Three senior bankers estimated between 40 per cent and 50 per cent of the 608,000 borrowers who have accessed the Bounce Back Loan Scheme, or BBLS, could eventually default on the debt as the prospect of a quick economic recovery fades. The emergency BBLS facilities are capped at £50,000 with a term of up to six years and come with a 100 per cent government guarantee on the capital and interest…

One executive said about a quarter of the loans would not have been made under normal lending practices. However, the Treasury instructed banks not to perform standard credit checks — apart from basic viability and fraud screening — to speed up the payments and help stave off bankruptcy for companies unable to endure the lockdown.

“Some arrangements will have to be made. A lot of them will be written off or converted into something else,” said one bank chairman. “In most cases the idea of the government taking equity in these companies is unrealistic — they are simply too small.

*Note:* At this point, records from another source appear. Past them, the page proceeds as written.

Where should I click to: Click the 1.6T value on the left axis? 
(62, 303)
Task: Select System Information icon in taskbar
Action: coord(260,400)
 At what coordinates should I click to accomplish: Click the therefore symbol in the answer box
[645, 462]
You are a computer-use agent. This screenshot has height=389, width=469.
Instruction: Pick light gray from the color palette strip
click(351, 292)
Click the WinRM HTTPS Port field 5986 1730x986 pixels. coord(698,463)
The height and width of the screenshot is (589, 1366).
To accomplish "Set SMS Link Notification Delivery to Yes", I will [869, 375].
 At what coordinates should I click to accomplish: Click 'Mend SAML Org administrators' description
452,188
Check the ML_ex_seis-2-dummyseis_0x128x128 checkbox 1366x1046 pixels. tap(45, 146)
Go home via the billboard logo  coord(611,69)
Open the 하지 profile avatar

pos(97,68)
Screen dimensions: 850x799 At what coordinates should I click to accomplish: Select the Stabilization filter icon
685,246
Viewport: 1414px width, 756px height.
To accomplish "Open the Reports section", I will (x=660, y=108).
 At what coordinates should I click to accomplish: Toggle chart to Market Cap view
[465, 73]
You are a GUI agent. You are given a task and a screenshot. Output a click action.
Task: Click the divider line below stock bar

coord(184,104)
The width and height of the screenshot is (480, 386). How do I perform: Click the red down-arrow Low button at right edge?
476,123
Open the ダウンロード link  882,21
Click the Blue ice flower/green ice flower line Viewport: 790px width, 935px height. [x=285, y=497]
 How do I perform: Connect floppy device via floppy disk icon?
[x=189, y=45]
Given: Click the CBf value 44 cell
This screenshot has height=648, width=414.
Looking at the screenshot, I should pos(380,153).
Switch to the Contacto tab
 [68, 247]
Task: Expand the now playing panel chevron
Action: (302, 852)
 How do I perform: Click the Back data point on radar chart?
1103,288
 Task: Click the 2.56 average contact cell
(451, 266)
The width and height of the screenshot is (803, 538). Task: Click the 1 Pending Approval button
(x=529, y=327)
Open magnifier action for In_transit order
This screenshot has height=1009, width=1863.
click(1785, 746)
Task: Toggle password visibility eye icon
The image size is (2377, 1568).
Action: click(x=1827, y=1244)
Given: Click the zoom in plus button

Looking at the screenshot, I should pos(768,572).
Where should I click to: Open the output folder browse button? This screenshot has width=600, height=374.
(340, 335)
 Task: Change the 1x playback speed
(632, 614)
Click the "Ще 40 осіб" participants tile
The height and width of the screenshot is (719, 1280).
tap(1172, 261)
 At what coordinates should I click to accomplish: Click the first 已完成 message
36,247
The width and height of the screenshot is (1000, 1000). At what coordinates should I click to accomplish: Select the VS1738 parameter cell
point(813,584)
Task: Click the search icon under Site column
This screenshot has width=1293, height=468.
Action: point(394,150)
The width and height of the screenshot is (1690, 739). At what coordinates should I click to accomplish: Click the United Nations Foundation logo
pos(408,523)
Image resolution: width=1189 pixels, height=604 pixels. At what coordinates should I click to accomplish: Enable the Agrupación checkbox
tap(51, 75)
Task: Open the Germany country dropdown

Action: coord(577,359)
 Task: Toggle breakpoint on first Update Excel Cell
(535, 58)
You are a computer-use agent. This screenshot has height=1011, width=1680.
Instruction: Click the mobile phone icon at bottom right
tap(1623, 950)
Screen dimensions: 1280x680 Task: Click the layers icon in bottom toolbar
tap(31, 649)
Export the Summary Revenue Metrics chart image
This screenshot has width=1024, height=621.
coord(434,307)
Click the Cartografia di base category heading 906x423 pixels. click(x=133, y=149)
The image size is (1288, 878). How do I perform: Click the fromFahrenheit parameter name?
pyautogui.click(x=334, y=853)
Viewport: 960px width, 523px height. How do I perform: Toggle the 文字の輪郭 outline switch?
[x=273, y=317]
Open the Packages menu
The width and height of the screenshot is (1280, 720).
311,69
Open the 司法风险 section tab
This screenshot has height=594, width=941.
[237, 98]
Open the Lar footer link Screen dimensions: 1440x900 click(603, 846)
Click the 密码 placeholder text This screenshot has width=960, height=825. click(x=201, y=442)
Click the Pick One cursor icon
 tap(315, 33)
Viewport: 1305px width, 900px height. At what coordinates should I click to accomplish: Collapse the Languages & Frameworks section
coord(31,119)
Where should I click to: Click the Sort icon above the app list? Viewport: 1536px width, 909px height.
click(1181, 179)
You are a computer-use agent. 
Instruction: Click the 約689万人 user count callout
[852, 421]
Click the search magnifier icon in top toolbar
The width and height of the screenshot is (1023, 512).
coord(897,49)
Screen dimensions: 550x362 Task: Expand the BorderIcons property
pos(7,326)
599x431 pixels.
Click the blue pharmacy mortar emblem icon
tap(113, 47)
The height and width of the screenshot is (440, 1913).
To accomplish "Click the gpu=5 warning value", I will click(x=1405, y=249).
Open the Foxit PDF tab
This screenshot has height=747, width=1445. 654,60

So the question is what’s going to happen to all of these loans?”

… Some Tory MPs share bankers’ fears and believe the government could not afford the political fallout of so many small businesses being closed down after being pursued by the state. 

The majority of money within our economy is created by the commercial banks – the likes of TSB, Lloyds, HSBC, Santander – who create that money by lending it out. With the government placing a guarantee on a certain type of loan, it is in the banks’ best interest to create as many of those loans (create as much money) as possible regardless of the creditworthiness of those taking it – indeed, in the above example the Treasury itself told banks not to do credit checks! In this way, a government backstop creates a structural change in bank behaviour to create money without bothering to be reasonably sure they’ll get it back – an incentive to create money for its own sake.

It’s like the banks are creating money to spend on the government’s behalf… and the government only has to chip in for it in the cases when the money can’t be retrieved afterwards.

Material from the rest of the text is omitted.